災害事例研究 No.8 【木材製造業】
のこ屑集じん装置のダクトを点検中、スレート葺き屋根を踏み抜いて転落
被災者は、工場内に設置している自動送材車式帯のこ盤ののこ屑集じん用ダクトの吸い込みが悪くなったので、スレート葺き屋根に上り、のこ屑が詰まっていると思われるダクトのフランジ部分を点検・掃除していたところ、厚さ約5mmのスレートを踏み抜き、7m下のコンクリート床に転落し、脳挫傷により死亡した。
災害発生の状況
- 被災者は当日、同僚と2人で自動送材車式帯のこ盤を運転し、住宅建築用の製材を行っていた。この自動送材車式帯のこ盤を稼働させる際は、のこ屑が大量に発生するので、集じん装置を作動させ、ダクトに吸い込んで工場屋根上から別棟ののこ屑サイロまで搬送していた。
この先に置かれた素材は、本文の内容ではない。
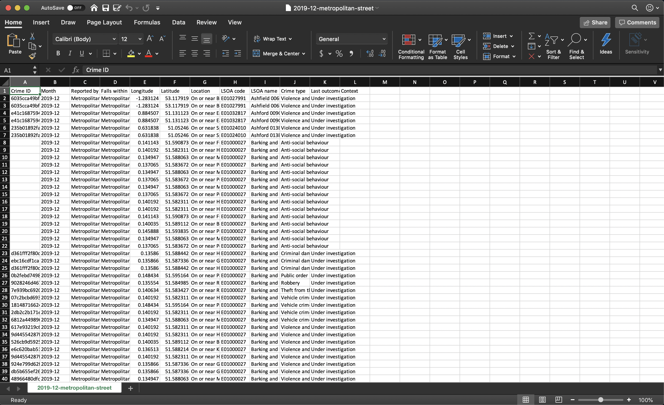Click the Format Painter brush icon

(32, 56)
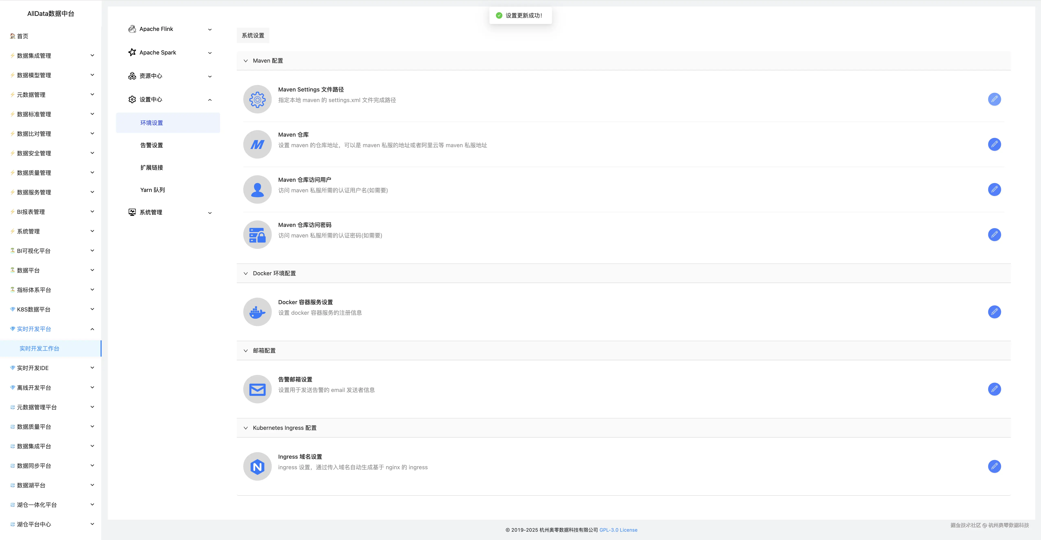Click edit pencil for Ingress 域名设置
The height and width of the screenshot is (540, 1041).
[x=994, y=466]
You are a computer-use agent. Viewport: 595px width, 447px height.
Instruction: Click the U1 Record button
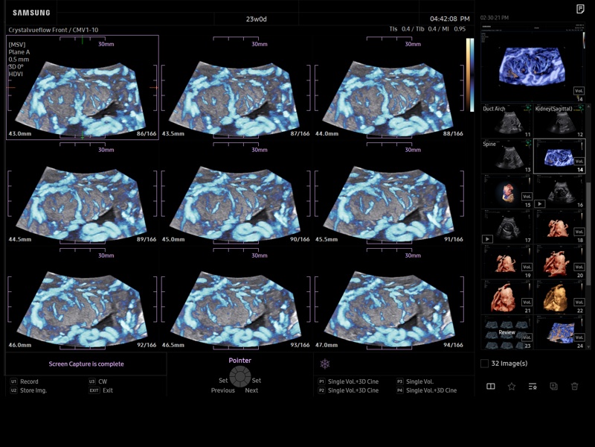[28, 381]
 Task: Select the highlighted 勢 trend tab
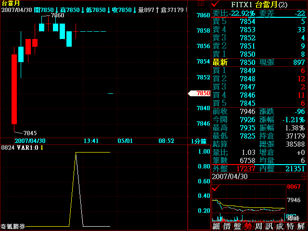tap(247, 226)
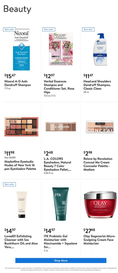Open the Loved01 cleanser tube image
This screenshot has height=273, width=118.
pos(22,205)
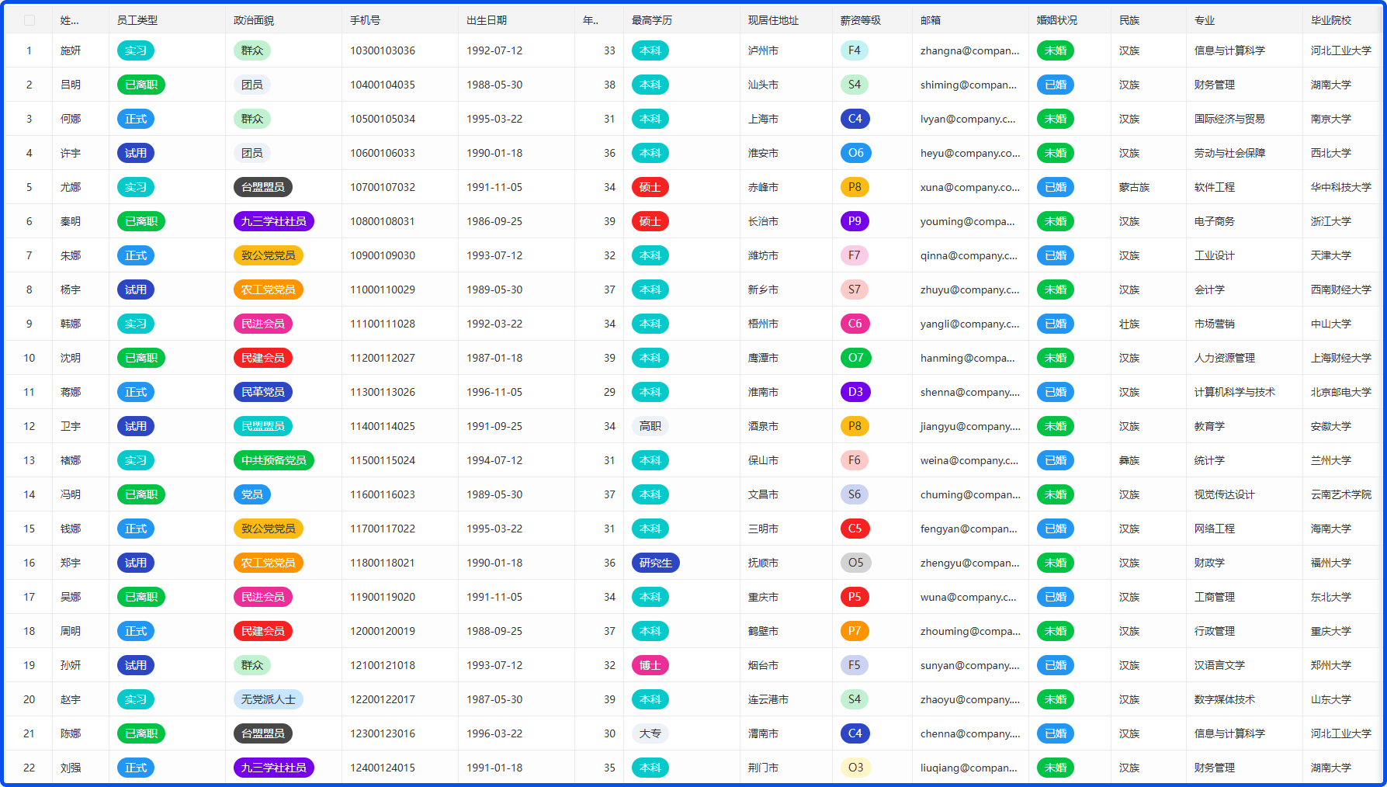Click the 民革党员 political tag
Image resolution: width=1387 pixels, height=787 pixels.
[x=262, y=392]
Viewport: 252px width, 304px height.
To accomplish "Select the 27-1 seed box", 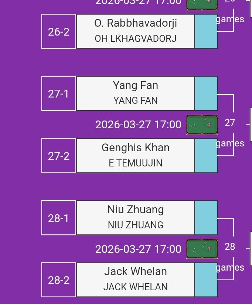I will click(x=59, y=93).
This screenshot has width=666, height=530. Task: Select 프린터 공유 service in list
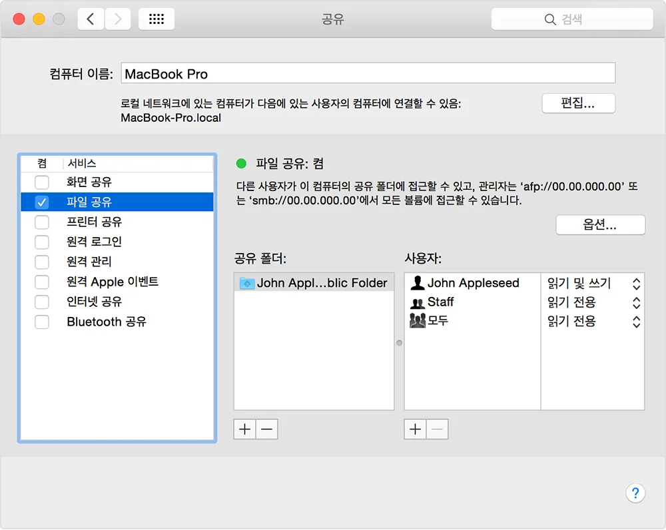pos(94,222)
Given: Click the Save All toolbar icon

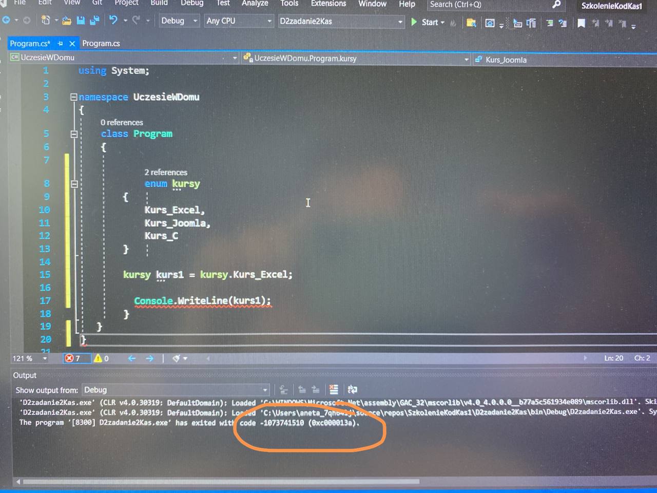Looking at the screenshot, I should coord(94,21).
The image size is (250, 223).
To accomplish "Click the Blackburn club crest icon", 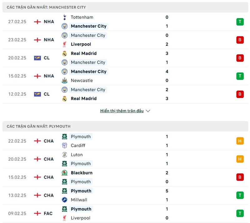I will (x=65, y=173).
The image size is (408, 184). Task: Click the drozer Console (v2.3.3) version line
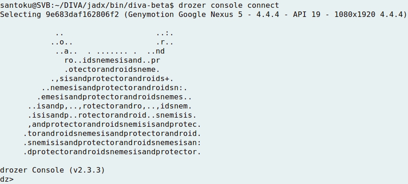click(52, 170)
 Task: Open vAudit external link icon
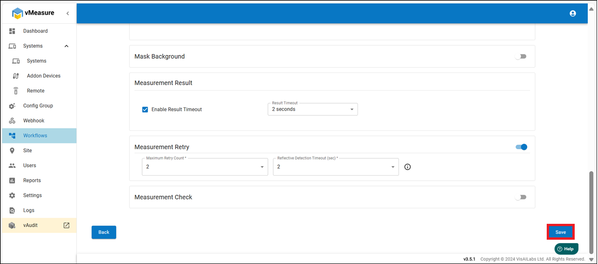click(x=66, y=225)
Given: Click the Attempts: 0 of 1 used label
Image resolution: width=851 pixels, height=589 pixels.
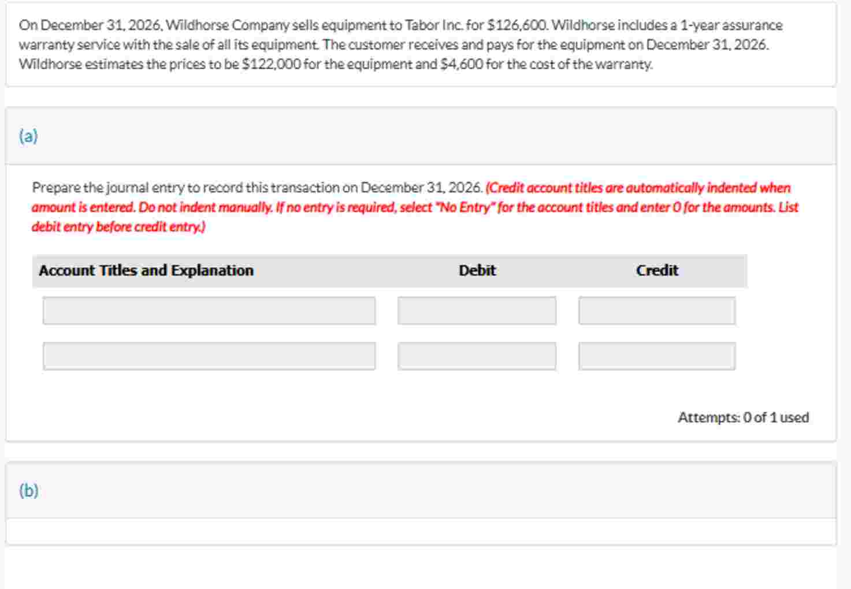Looking at the screenshot, I should point(743,416).
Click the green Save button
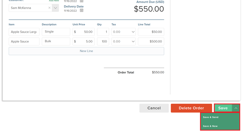 pos(223,108)
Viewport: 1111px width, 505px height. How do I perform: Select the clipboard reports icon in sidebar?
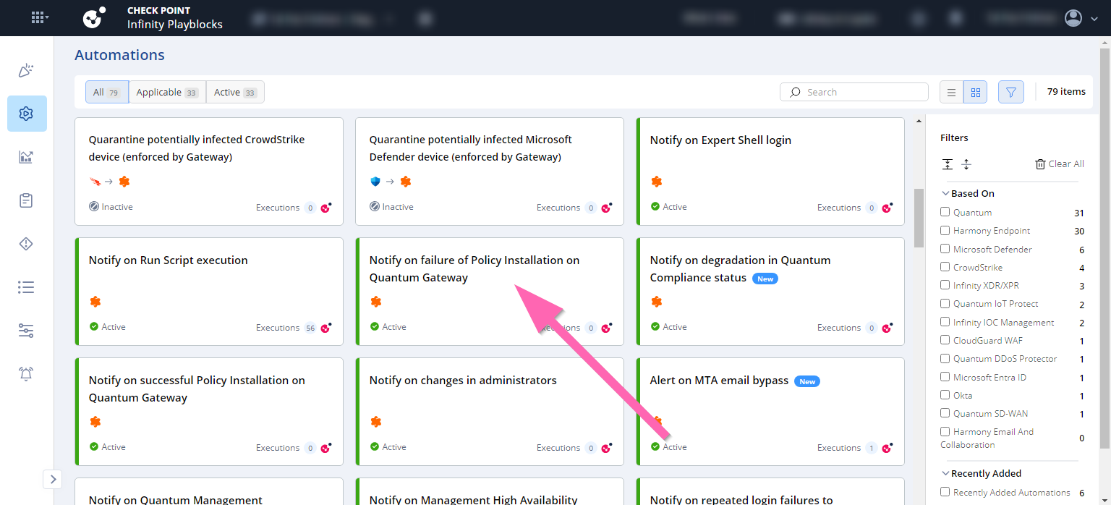click(26, 200)
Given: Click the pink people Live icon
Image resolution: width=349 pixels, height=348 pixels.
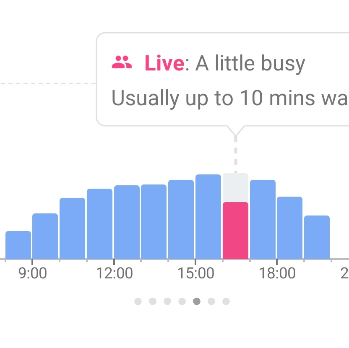Looking at the screenshot, I should pos(122,62).
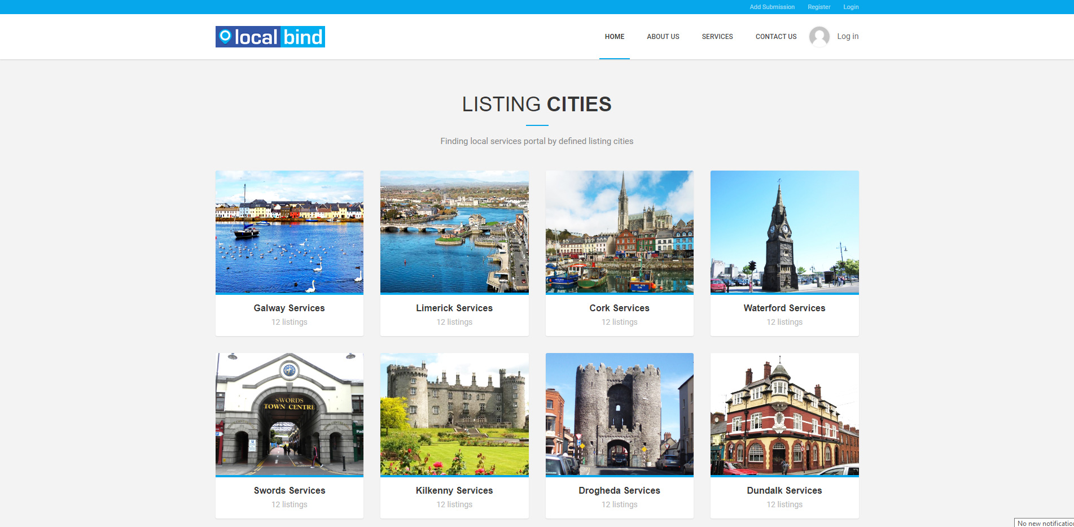Open the Galway harbour photo
Viewport: 1074px width, 527px height.
tap(289, 232)
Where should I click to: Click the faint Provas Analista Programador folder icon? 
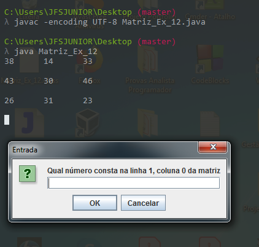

- 自動送材車式帯のこ盤の集じん装置の吸い込みが悪くなったので、被災者は当該機械の運転を停止し、集じん装置の電源スイッチを切って、工場内のダクトの詰まりやすい部分を点検したが、のこ屑が詰まるなどの異常は認められなかった。
- このため被災者は、「工場の屋根上に設置されているダクトののこ屑が詰まりやすいカーブ状になっているフランジ部分を点検する必要がある」と同僚に告げ、事務所のトタン葺き屋根を伝って、厚さ5mmの波形スレートで葺かれている工場屋根(中央部の高さ9mで軒先の高さ6mまでの傾斜がある)に上った。
ときどきダクトが詰まって点検・掃除する必要があったことから、被災者が上った工場の屋根上には、ダクトに沿って「歩み板」が敷かれてあり、被災者はこの「歩み板」の上から工具を用いてフランジ部分の点検・掃除を行った。 - 被災者は点検・掃除を終了後、工場と隣接している事務所のトタン葺き屋根上から被災者の作業状況を見守っていた同僚に、「集じん装置の電源スイッチを入れてみてくれ」と指示した。
- 同僚は地上に下り、工場内の集じん装置の電源スイッチを入れ、どんな具合なのかと被災者に確認しようと工場を出ようとしたところ、突然、「バリッ」と大きな音がして、被災者がスレート板を踏み抜き、約7m下のコンクリート床面に落下し、病院に運ばれたが、脳挫傷により、約10 時間後に死亡した。
災害発生の原因
被災者がダクトの点検、掃除を行っていた工場の屋根の骨組みは、鉄骨梁にスレート板が葺かれていたが、鉄骨の縦梁は60cm、横梁は3m80cm間隔で敷かれているにすぎず、スレート板を踏み抜くおそれがあったにもかかわらず、敷かれていた「歩み板」の幅は約15cmで、法定基準(30cm以上)の「歩み板」が設けられておらず、「防網を張る」等の踏み抜きによる危険を防止する措置が講じられていなかったこと。
災害防止対策
- スレート板で葺かれた屋根上での作業は、踏み抜きにより労働者に危険を及ぼすおそれがあることから、「幅が30cm以上の歩み板を設け(安全な通路の確保)、防網を屋根の下に張る、労働者に安全帯を着用させる」(労働安全衛生規則第524 条)等の措置を講じること。
- スレート葺き屋根上での作業は、常にスレートの踏み抜きによる墜落・転落のおそれがあるので、スレート葺き屋根上でのダクトの点検作業マニュアルを作成し、当該マニュアルについての安全教育を実施したうえで作業に就かせること。